▶ **Written problem**
Copy every line of the records below word for word, leaving out the pictures.

Entries showing where items appear:

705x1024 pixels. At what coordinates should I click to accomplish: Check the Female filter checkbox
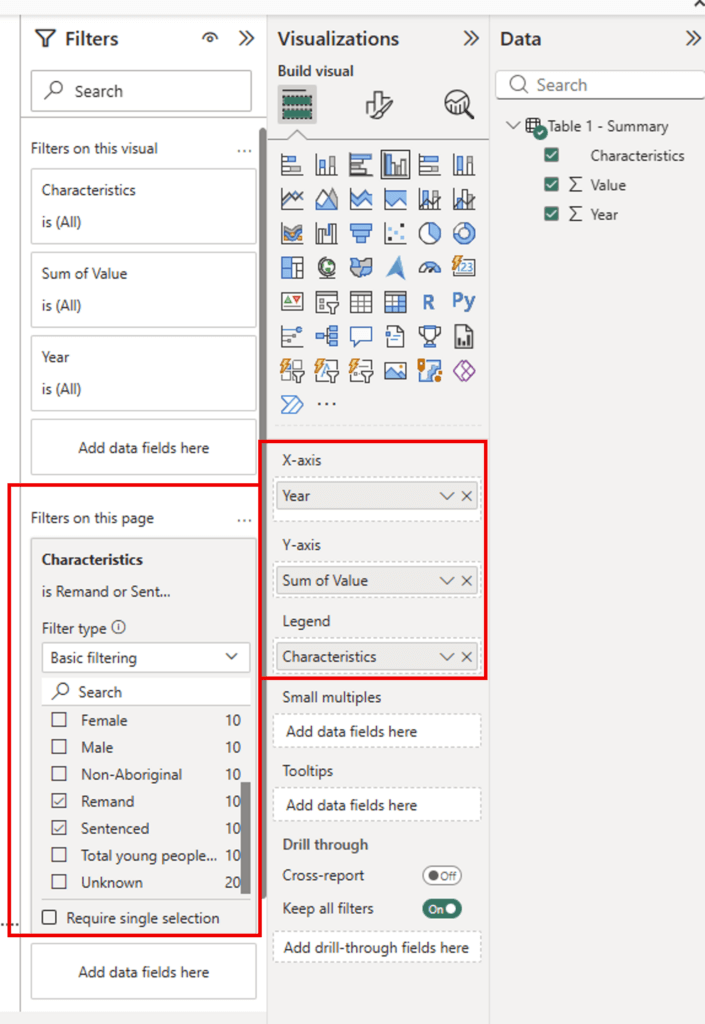coord(60,720)
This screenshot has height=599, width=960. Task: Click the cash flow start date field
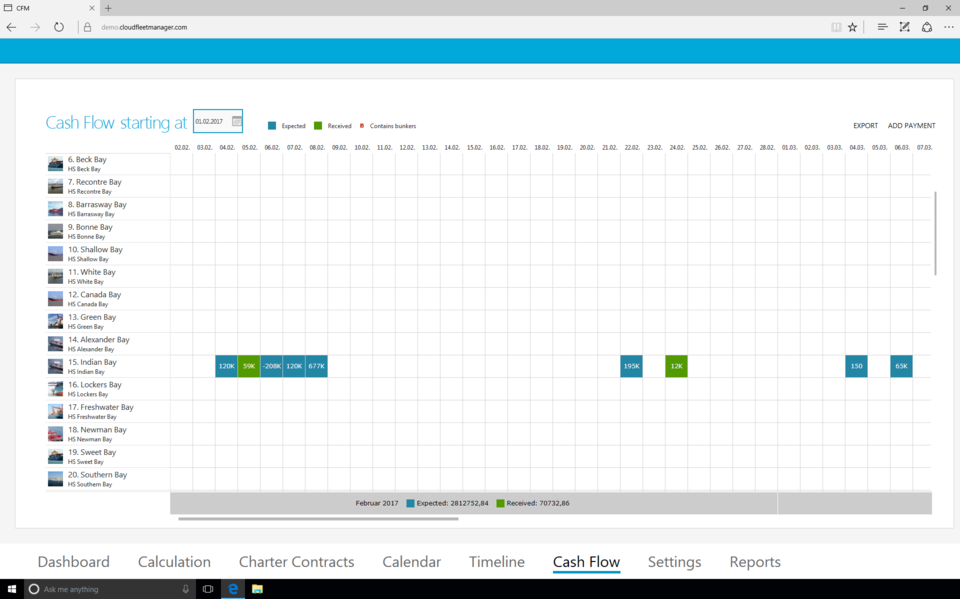pos(211,121)
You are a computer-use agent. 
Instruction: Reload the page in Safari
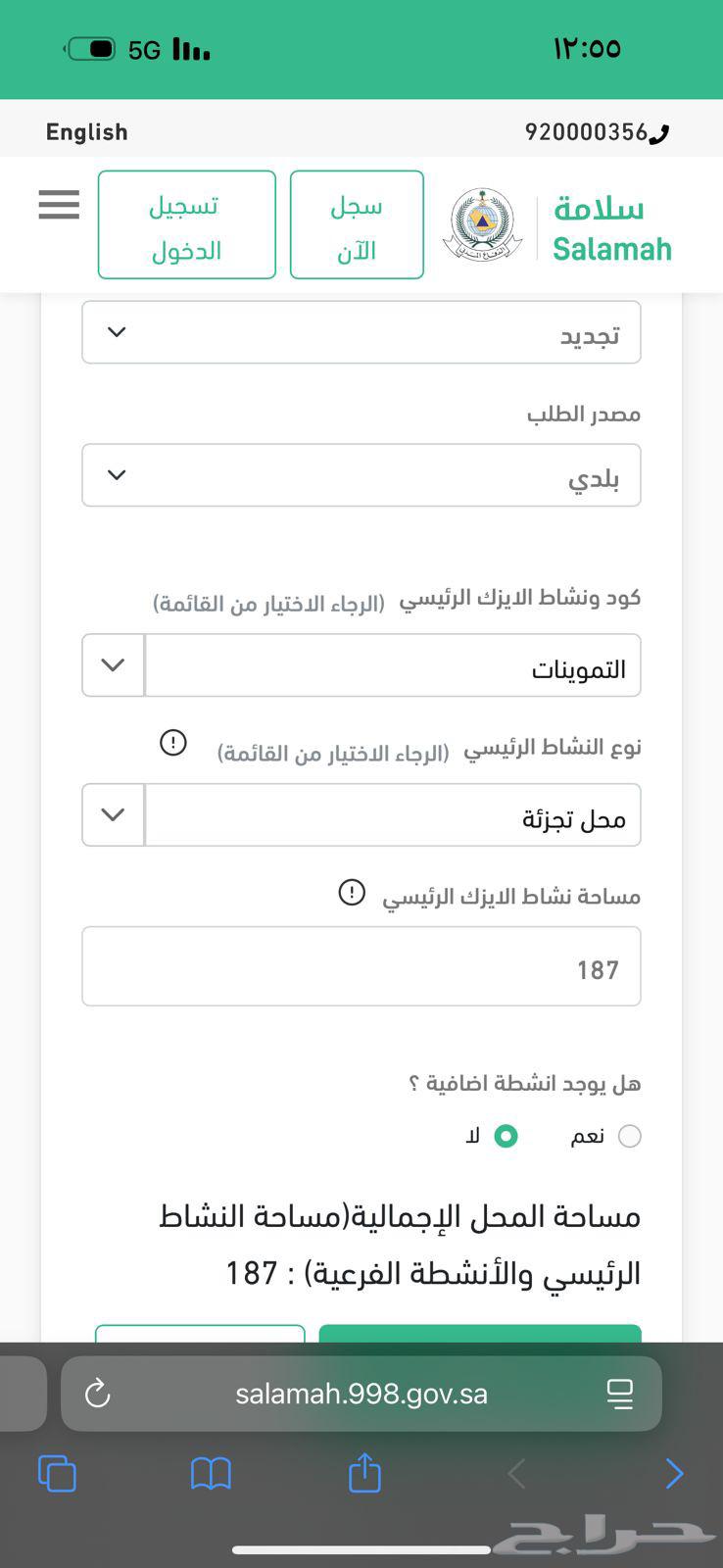pyautogui.click(x=98, y=1393)
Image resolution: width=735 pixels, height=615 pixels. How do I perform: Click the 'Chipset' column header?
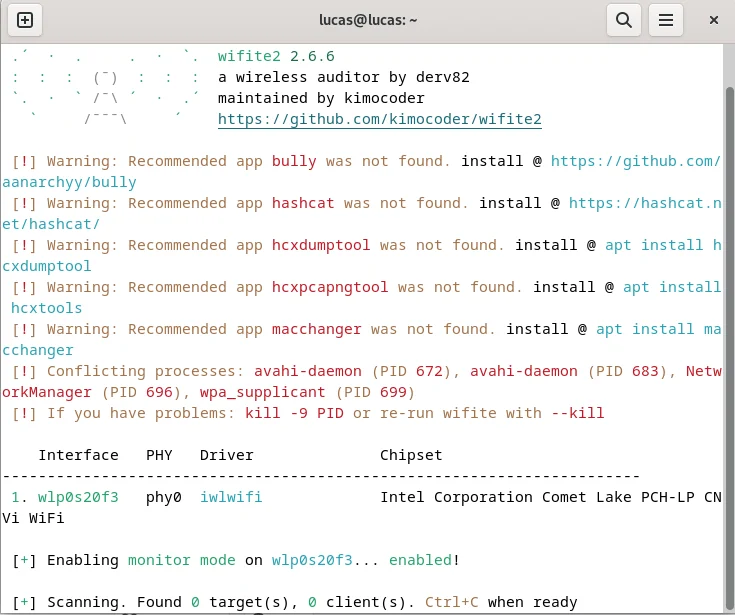click(x=410, y=455)
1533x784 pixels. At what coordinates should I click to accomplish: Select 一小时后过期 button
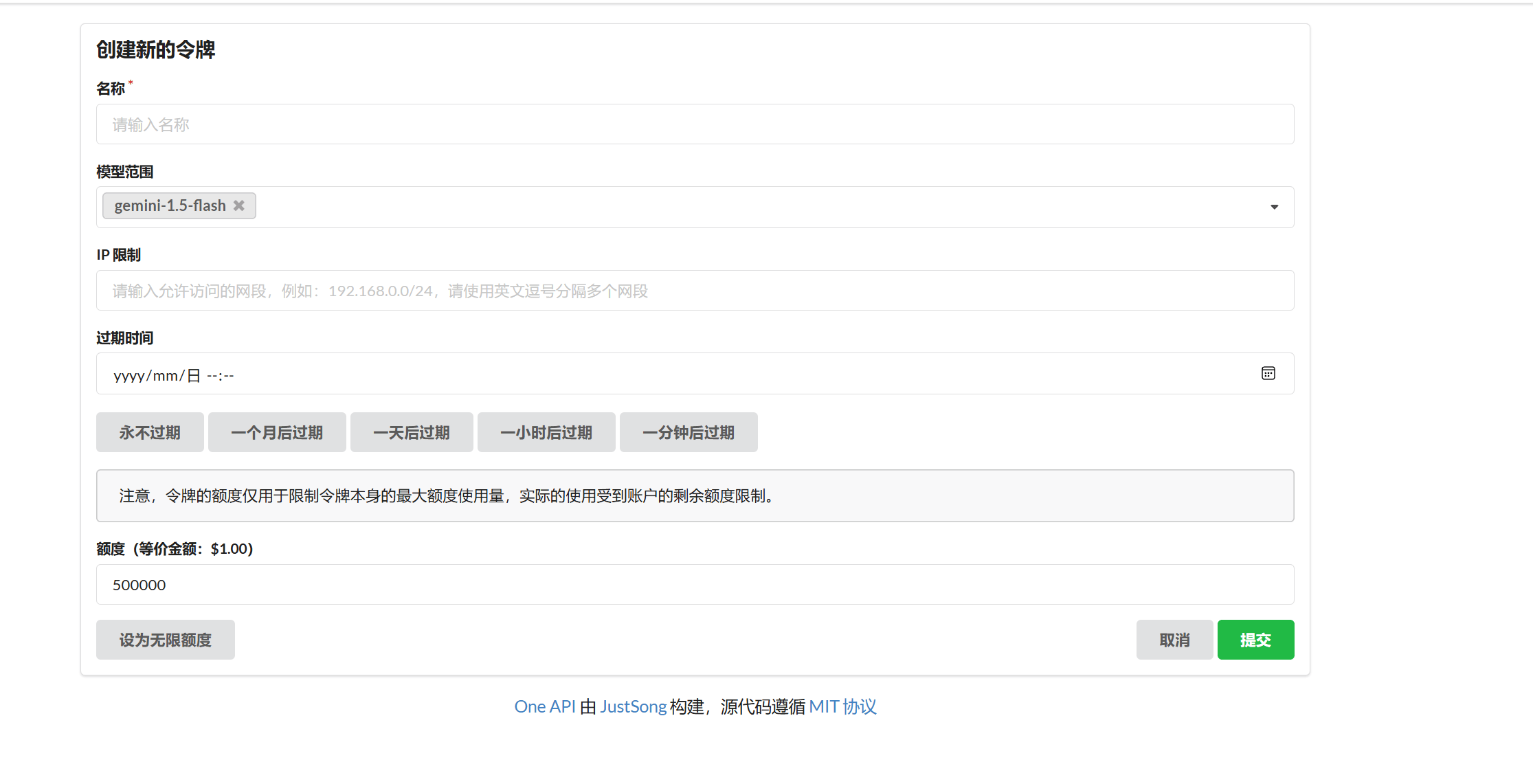pyautogui.click(x=546, y=433)
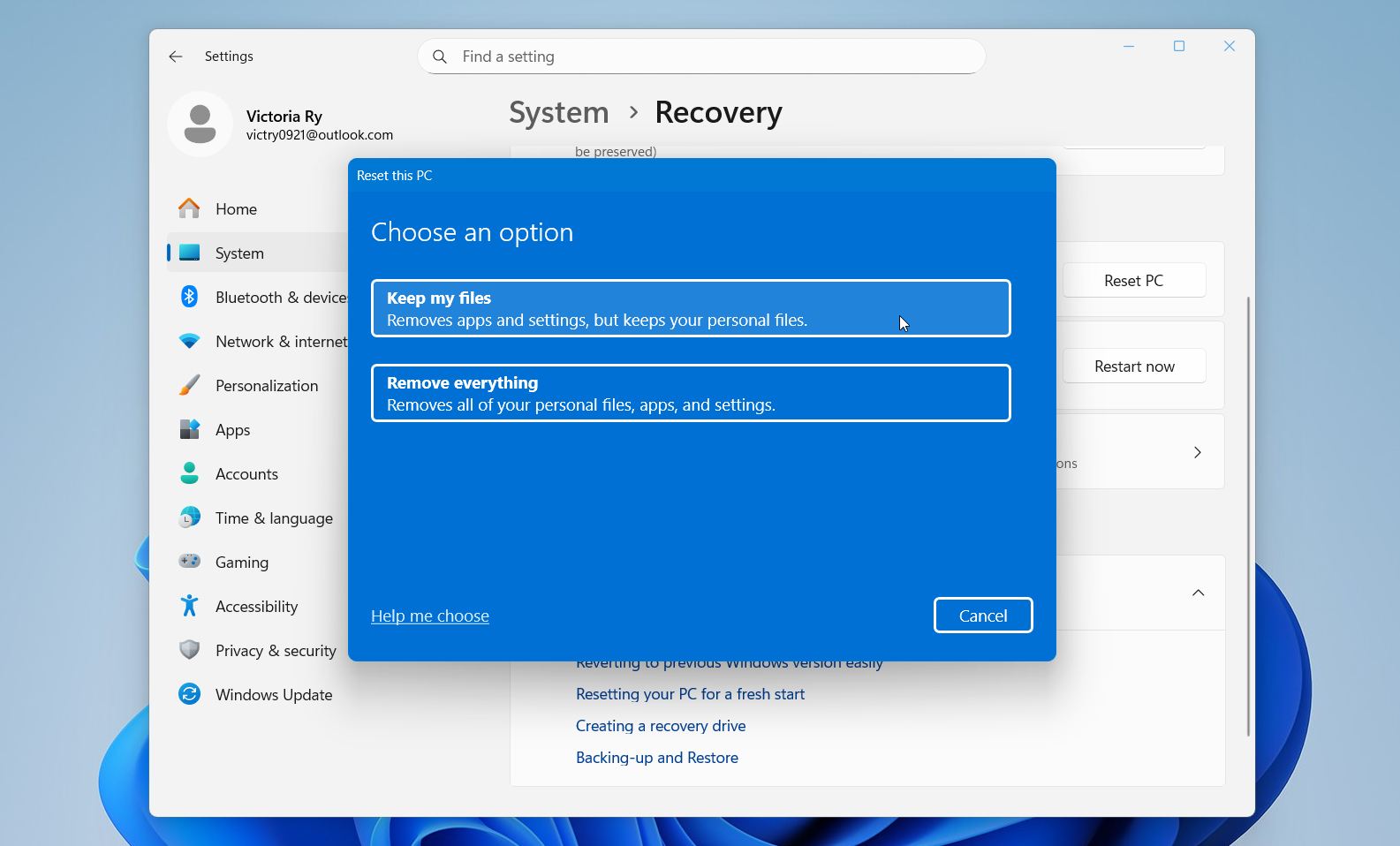Select the Gaming controller icon
This screenshot has height=846, width=1400.
[x=189, y=562]
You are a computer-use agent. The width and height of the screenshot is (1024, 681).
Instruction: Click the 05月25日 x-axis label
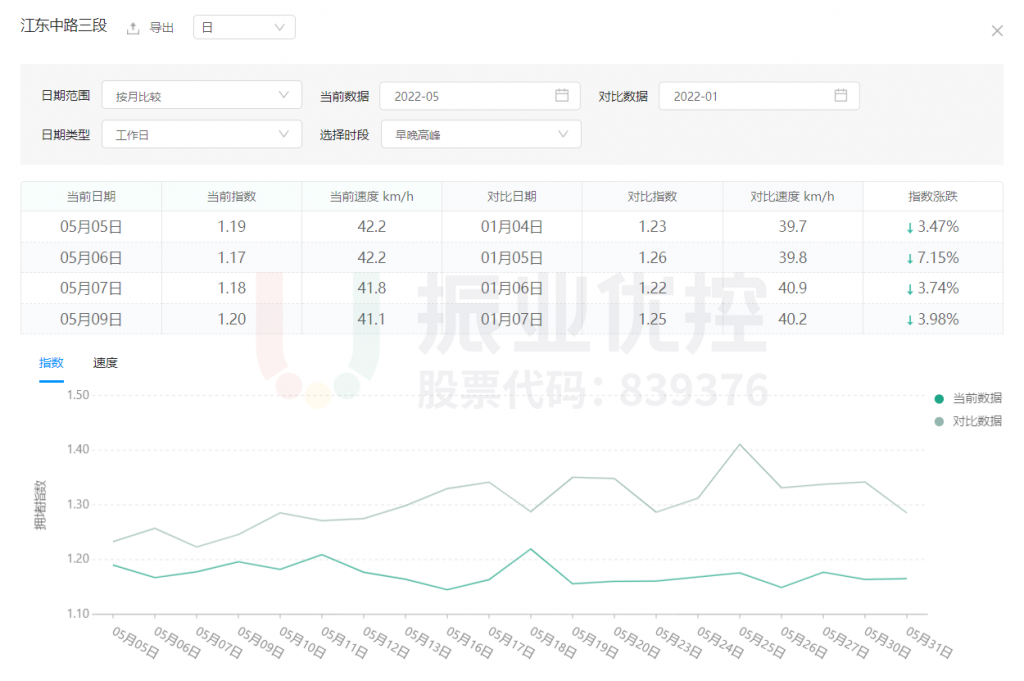(x=762, y=642)
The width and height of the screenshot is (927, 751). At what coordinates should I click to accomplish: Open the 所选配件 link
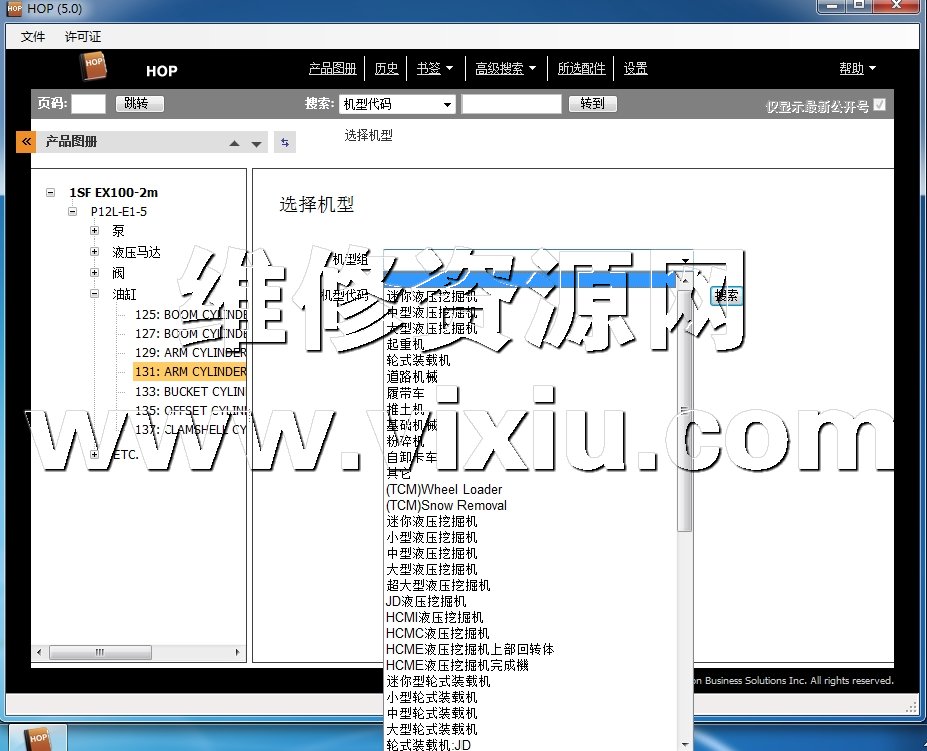tap(582, 69)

▶ **Output for this task**
705x1024 pixels. At what coordinates should I click to accomplish: Check the Female filter checkbox
coord(60,720)
This screenshot has height=599, width=960. Task: Click the cash flow start date field
pos(211,121)
You are a computer-use agent. 
Instruction: Reload the page in Safari
pyautogui.click(x=98, y=1393)
Image resolution: width=735 pixels, height=615 pixels. How do I perform: Click the 'Chipset' column header?
click(x=410, y=455)
1533x784 pixels. At what coordinates should I click to accomplish: Select 一小时后过期 button
pyautogui.click(x=546, y=433)
Select the Gaming controller icon
This screenshot has height=846, width=1400.
[x=189, y=562]
You are a computer-use agent. The width and height of the screenshot is (1024, 681).
Instruction: Click the 05月25日 x-axis label
(x=762, y=642)
The width and height of the screenshot is (927, 751). At what coordinates should I click to accomplish: Open the 所选配件 link
tap(582, 69)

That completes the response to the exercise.